Braelee: How do you think the 1997 version challenged traditional gender stereotypes and empowered/confined audiences to current gender “norms”?

Angelica: Personally, I have to say Disney’s 1997 version of Cinderella was probably the most progressive representation of the Cinderella’s I have encountered since my childhood. I think the show deserves to be commended for numerous aspects in forwarding a more empowered and active representation of feminism on the musical screen but at the same time, acknowledged in the ways that it “plays within bounds,” not straying too far so as to damage or soil the domesticated, tame, and pure concept of the “princess” that they’ve branded (and achieved a loyal following for) for so long.

In the remake, the female figures overall have a greater sense of autonomy, with the main character Cinderella even having a “head packed full of dreams” according to her stepmother. In effect, Cinderella is given a spine, a will of her own and greater depth to her character; and ultimately, she’s able to strike the prince’s fancy not just because she has a pretty face but because she’s “different” and “unlike any other girl I’ve ever met”, according to Prince Christopher himself. 

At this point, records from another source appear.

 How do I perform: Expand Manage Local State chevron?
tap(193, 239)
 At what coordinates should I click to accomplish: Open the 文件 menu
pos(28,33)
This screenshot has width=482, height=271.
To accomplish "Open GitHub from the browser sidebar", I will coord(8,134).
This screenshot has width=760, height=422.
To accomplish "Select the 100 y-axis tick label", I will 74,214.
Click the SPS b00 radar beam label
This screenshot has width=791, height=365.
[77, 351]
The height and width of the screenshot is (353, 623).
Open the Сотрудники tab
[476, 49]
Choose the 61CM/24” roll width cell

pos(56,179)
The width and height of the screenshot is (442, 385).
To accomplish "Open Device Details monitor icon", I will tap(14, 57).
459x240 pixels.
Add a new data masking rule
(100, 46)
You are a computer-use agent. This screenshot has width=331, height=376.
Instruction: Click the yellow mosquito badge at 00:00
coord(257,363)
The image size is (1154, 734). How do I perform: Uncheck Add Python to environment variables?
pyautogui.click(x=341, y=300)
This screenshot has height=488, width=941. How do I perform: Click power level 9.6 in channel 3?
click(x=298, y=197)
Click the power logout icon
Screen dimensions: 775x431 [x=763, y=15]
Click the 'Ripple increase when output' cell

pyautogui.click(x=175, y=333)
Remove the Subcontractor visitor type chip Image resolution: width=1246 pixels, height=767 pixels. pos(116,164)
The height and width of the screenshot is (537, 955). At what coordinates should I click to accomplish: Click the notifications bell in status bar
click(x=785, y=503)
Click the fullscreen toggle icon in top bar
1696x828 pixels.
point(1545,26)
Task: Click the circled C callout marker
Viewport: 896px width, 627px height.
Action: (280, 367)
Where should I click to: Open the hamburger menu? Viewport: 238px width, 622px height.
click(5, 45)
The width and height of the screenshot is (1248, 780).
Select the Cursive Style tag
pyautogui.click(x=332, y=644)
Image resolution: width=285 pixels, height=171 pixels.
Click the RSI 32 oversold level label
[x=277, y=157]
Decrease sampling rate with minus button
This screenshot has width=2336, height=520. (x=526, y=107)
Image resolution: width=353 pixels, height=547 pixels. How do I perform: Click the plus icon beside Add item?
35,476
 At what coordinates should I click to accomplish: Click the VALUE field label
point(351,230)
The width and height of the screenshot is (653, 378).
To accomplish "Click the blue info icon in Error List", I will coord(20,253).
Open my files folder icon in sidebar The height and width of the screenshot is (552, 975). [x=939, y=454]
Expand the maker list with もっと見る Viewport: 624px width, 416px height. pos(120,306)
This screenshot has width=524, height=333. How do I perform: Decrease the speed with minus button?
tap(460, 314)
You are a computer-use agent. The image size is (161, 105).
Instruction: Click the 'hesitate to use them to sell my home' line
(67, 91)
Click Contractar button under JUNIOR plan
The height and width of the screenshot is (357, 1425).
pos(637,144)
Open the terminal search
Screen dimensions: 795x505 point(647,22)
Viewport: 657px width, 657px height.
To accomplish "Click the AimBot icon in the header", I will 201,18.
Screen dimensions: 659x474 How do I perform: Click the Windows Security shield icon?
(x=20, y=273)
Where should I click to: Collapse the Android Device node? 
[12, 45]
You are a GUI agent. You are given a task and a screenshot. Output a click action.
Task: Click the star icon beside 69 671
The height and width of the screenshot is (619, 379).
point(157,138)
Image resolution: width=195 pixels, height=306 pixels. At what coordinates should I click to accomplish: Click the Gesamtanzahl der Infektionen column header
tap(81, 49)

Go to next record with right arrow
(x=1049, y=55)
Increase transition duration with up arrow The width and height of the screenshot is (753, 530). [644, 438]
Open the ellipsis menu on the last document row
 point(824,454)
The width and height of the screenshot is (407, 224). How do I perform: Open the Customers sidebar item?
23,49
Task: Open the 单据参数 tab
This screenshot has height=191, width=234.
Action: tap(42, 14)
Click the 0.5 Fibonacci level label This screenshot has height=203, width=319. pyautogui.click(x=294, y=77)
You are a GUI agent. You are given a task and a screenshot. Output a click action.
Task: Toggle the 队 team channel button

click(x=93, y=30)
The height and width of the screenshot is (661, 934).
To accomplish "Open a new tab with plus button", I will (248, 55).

From the very moment they meet in the marketplace, the producers, actors, and musical authors make it clear that both Cinderella and Prince Christopher are looking for something, a way to escape the learned helplessness and restricting routine they have to fill on a daily basis. This is important because by giving Prince Christopher and Cinderella a common ground, something they can both relate to, Disney 1) makes their relationship and their fated meeting seem a lot less forced in my opinion and 2) provides substance to an otherwise damsel-in-distress “boy-saves-girl” fairytale. In the number “The Sweetest Sounds”, we see how both the Prince and Cinderella are brought together because they are unified by a common search, desire, and want (and not because society says so i.e. the prince has to find the girl):

“The sweetest sounds I’ll ever hear are still inside my head”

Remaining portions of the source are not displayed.